Percentiles are ubiquitous in application performance monitoring, particularly the 95th (P95), 99th (P99), and 99.9th (P999) percentiles. The basic concept is simple: percentile Pn means n% of all values are <= than the Pn value. If the P95 value = 100ms, then 95% of all values are <= 100ms. In other words: 5% of all values are > 100ms. Percentiles discard the top (100-n)% values as outliers for various reasons which are outside the scope of this page. Less simple than the basic concept is calculating percentiles, which is the scope of this page. Given arrays x and y with index j:

Percentile Ranks

The percentile rank for each array element is given. For example, x[4] is P50 (median): <= x[4] is exactly half (50%) of all 10 values. Here’s where percentiles get interesting: where is P95? If x[8] = P90 and x[9] = p100 then P95 is between these element which does not exist (i.e. x[8.5] is not valid). Do we choose x[8] or x[9]? The answer depends on the method: nearest rank or linear interpolation.

First, a few definitions to make what follows easier to follow:

p: Percentile as fraction: 0.90 for P90, 0.95 for P95, etc.
i: i-th order statistic (explained below)
j: i-1
k: Integer part of i (if i=8.53 then k=8)
f: Fractional part of i as integer (if i=8.53 then f=53)
n: Number of values recorded (sample size)

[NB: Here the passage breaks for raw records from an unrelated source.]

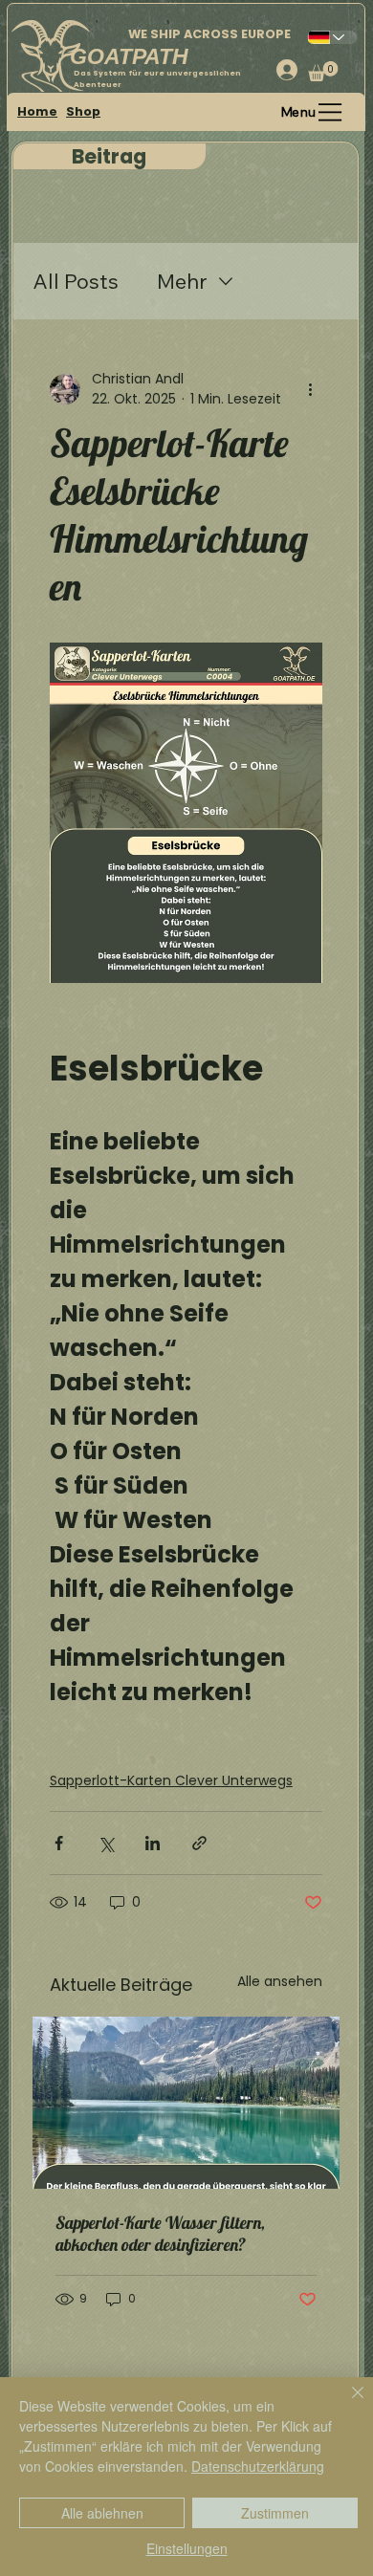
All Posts (76, 282)
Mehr (182, 282)
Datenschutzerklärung (257, 2466)
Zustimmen (275, 2512)
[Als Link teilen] (199, 1843)
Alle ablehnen (102, 2512)
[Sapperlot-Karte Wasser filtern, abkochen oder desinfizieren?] (186, 2103)
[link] (323, 71)
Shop (83, 111)
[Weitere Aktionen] (310, 389)
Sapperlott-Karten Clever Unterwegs (171, 1780)
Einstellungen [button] (187, 2548)
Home (37, 111)
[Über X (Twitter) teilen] (106, 1843)
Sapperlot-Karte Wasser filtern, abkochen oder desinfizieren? (160, 2234)
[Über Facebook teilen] (59, 1843)
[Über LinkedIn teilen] (152, 1843)
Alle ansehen (279, 1981)
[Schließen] (346, 2404)
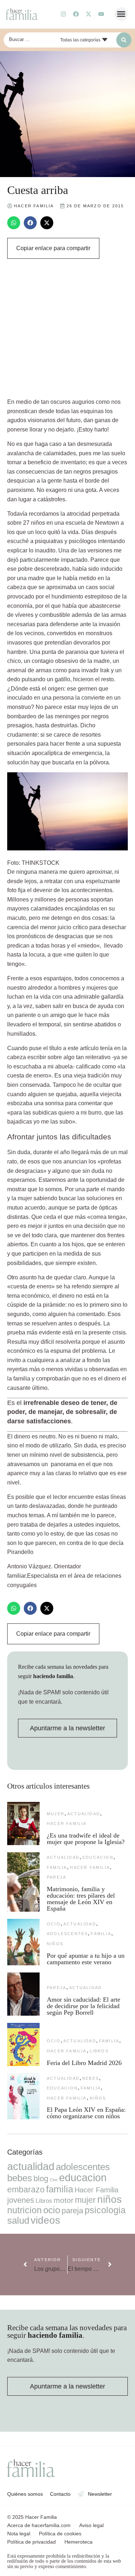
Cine (54, 2180)
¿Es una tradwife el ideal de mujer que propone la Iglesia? (86, 1838)
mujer (55, 1814)
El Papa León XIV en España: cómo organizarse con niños (86, 2113)
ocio (53, 1924)
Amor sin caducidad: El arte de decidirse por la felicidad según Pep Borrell (83, 2006)
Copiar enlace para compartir (53, 248)
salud (18, 2220)
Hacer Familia (67, 1823)
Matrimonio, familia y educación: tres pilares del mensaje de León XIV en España (81, 1898)
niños (55, 1944)
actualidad (83, 1814)
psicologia (105, 2210)
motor (63, 2200)
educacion (97, 1857)
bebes (90, 2078)
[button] (121, 14)
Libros (99, 2051)
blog (40, 2178)
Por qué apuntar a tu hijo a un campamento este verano (86, 1959)
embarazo (26, 2189)
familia (57, 1867)
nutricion (24, 2210)
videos (45, 2220)
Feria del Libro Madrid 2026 (84, 2062)
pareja (56, 1877)
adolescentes (67, 1933)
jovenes (20, 2200)
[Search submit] (123, 40)
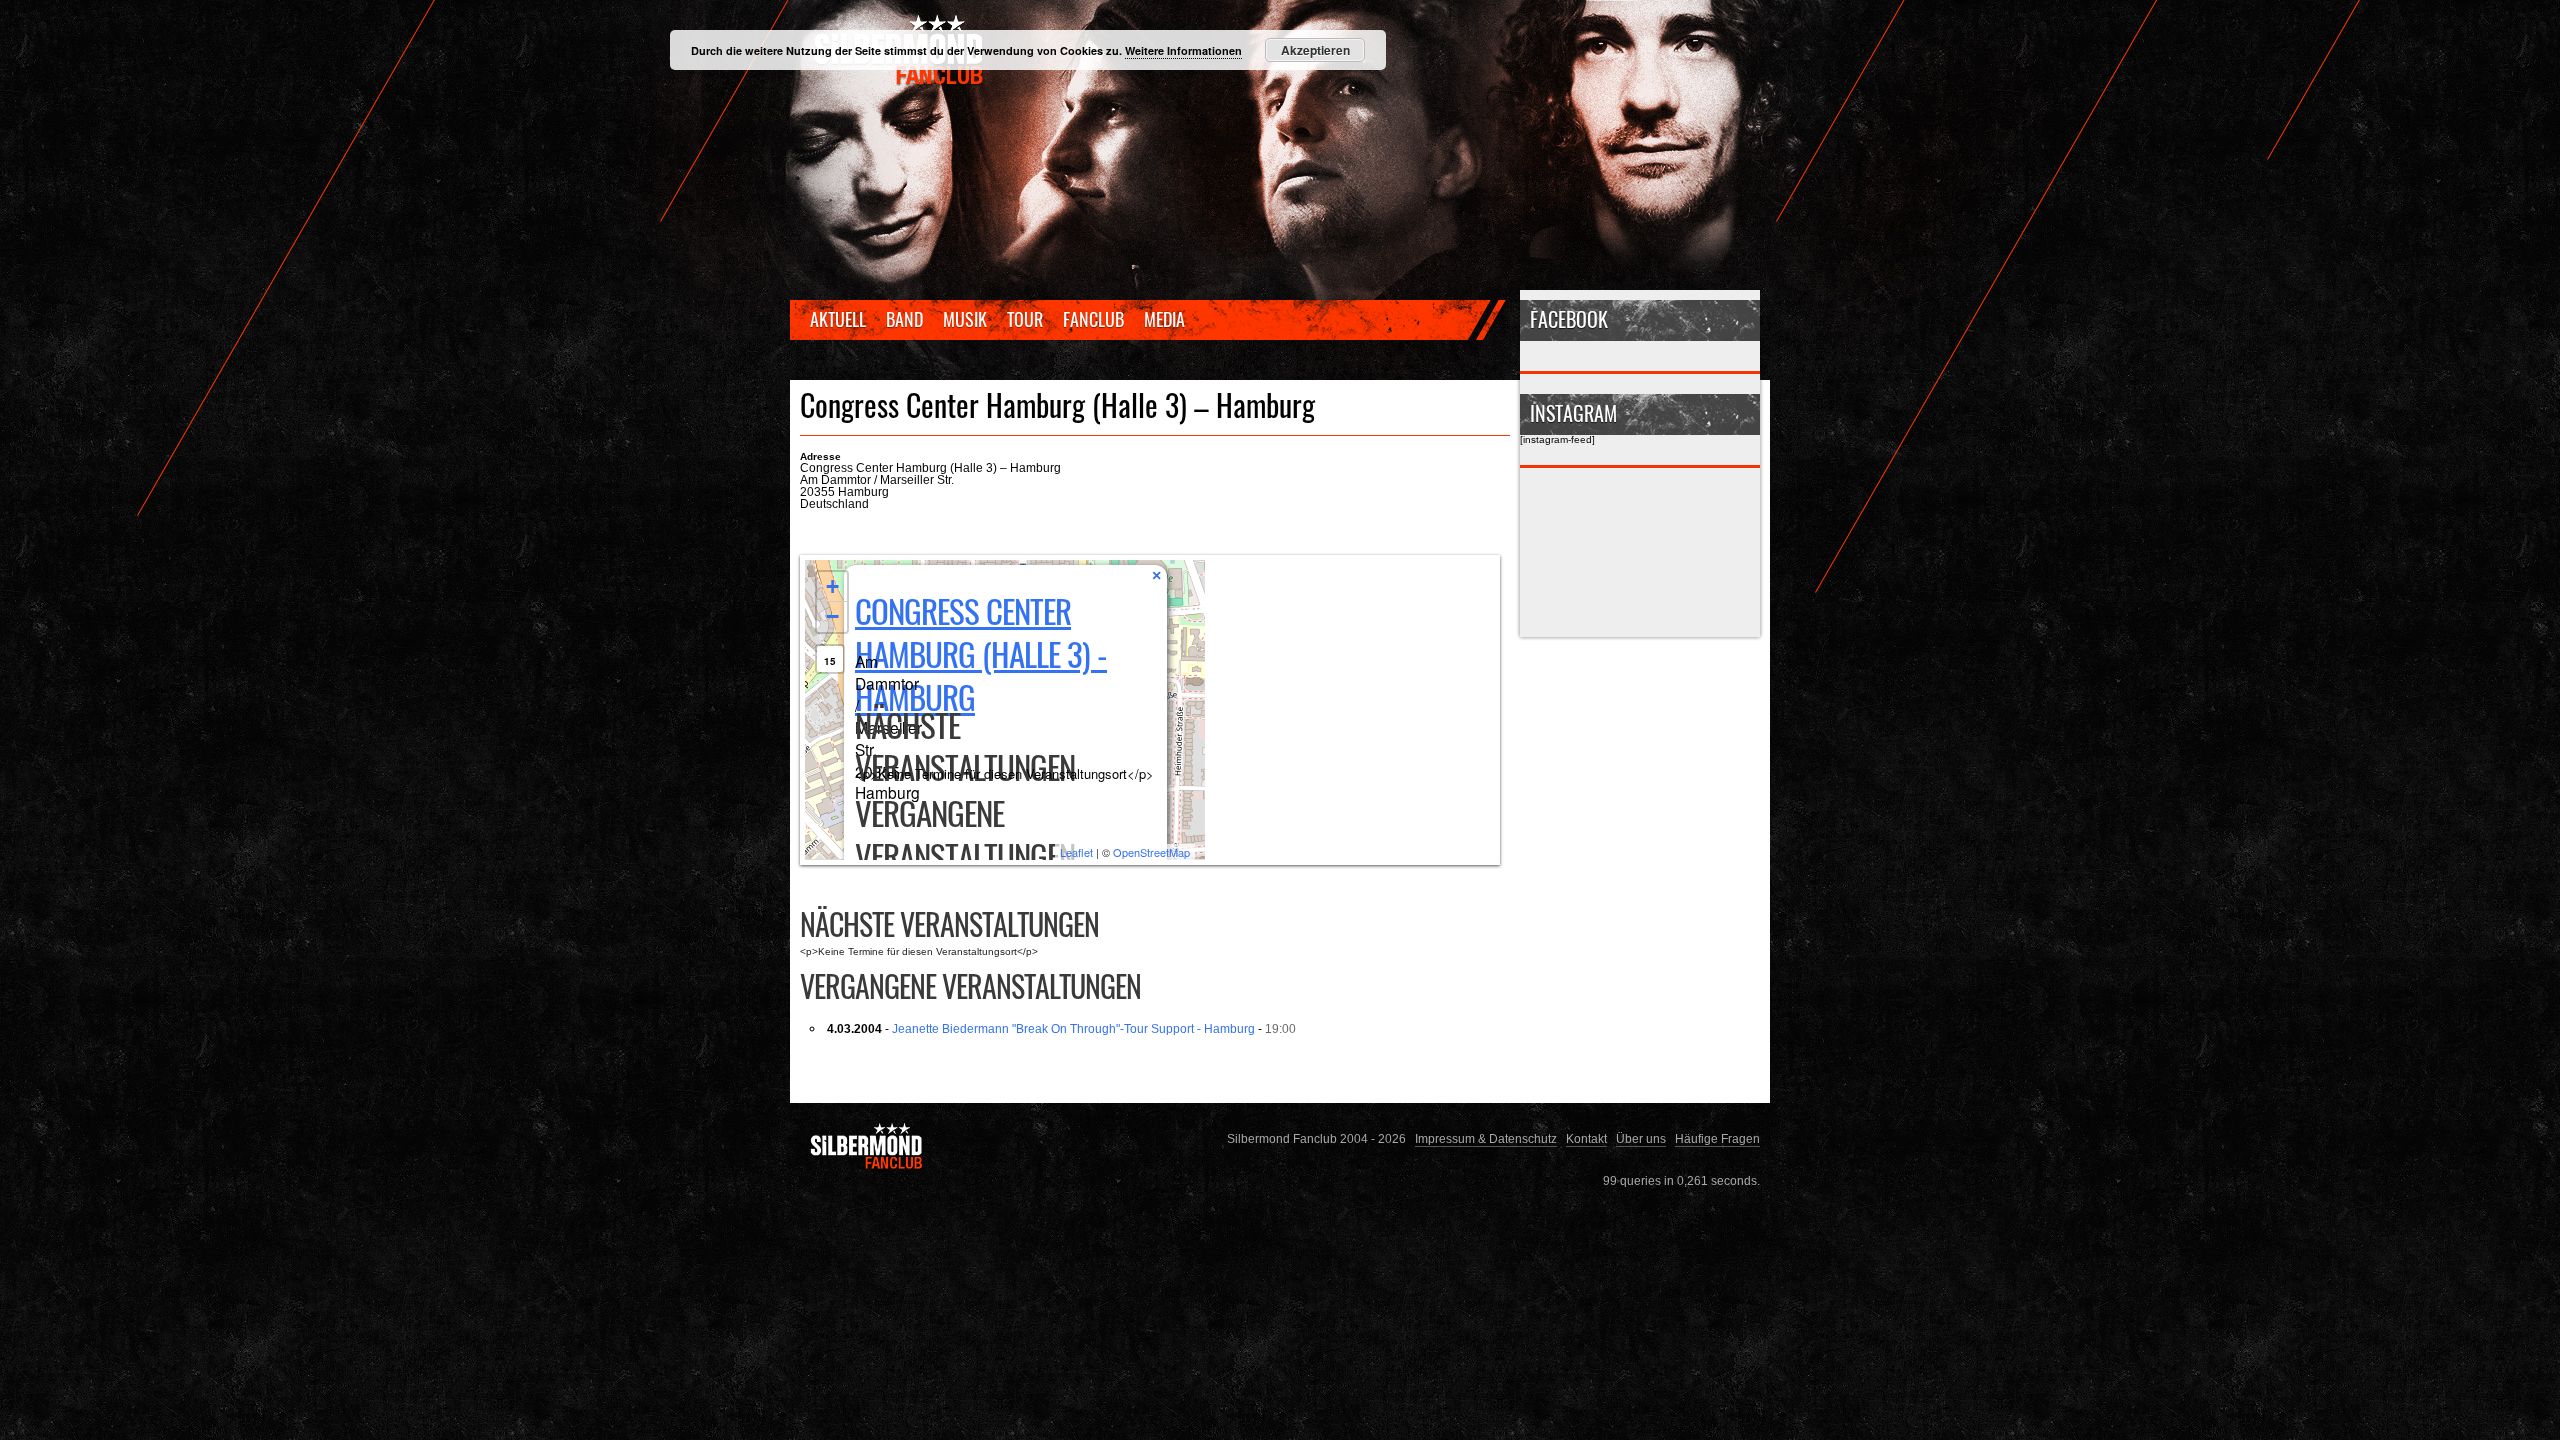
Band (904, 319)
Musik (965, 319)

In statistics, the “order statistics” is a sample of n observations ordered least to greatest (ascending): {X₁,…,X_n}. i is the i-th values: X_i. In code, we adjust for the zero-indexed array by subtracting 1 from i. To make the distinction clear, j is i adjusted.

Nearest Rank

For arrays of sorted values, the percentile rank at index j is math.Ceil(p*n) - 1. The base calculation is i = p * n.¹ Fractional i are not valid, so math.Ceil rounds up if i is not a whole number. And - 1 adjusts for the zero-indexed array, yielding j. The base calculation has variations,² but this is the simplest and often used in code because it can be used inline like: pval := values[int(math.Ceil(p*n))-1]. The most important point is:

Fractional i must be rounded up

In Go this could be wrong for P95: values[int(n*0.95)-1]. For n=10, the result is int(9.95) which Go truncates to 9. It should be rounded up to 10. The importance of rounding up becomes more clear with an array like []y.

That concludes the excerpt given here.